I was 15 years old when I went to the ’85 National Jamboree. Already a bit of a trader, I was carrying my swapping stock in a small black suitcase that I’d stuck a sheet of Jambo stickers on. Shortly after the Jamboree began, I remember seeing guys walking around with these cool grey shoulder bags filled with their patches. There was just something about them, they seemed the perfect way to tote around your stuff. Much to my surprise, I found out that one could be had for FREE up near the Merit Badge Midway. Apple Computers was running a program at the Jambo and the bags were the give away item for going through it.
Next morning bright and early, I caught the bus headed that way, all geared up to get MY bag. When I found the spot, there was already a queue of Scouts a mile long. Apparently you had to stand in the line to go through the program, then stand in another line to get the bag. The word was, it took most of the day to get the job done. I had the trading fever bad, I just couldn’t imagine taking a whole day off from going to events and swapping to get a stupid bag. I fancied myself a pretty good trader so I thought to myself “Heck with this, I’ll just trade for one!”

════

**DIRECTIVES:**
**1.** Based on the passage about the ’85 National Jamboree, answer yes or no for each statement, and quote the exact words of the passage that decide it. (a) The writer was 15 years old at the ’85 National Jamboree. (b) The shoulder bags had to be bought near the Merit Badge Midway. (c) The writer walked to the place where the bags were given out.
**2.** Using the passage about the ’85 National Jamboree, list in order every step a Scout had to complete to get one of the grey shoulder bags.
None of the material placed after this point is needed.

**RECORDED INFORMATION:**
════

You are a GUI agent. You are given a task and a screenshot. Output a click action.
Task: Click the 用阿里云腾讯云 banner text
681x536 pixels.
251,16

════

**THE ANSWERS:**
**1.**
(a) Yes: "I was 15 years old when I went to the ’85 National Jamboree."
(b) No: "one could be had for FREE up near the Merit Badge Midway."
(c) No: "I caught the bus headed that way"

**2.**
1. Stand in the line to go through the program.
2. Go through the program.
3. Stand in another line to get the bag.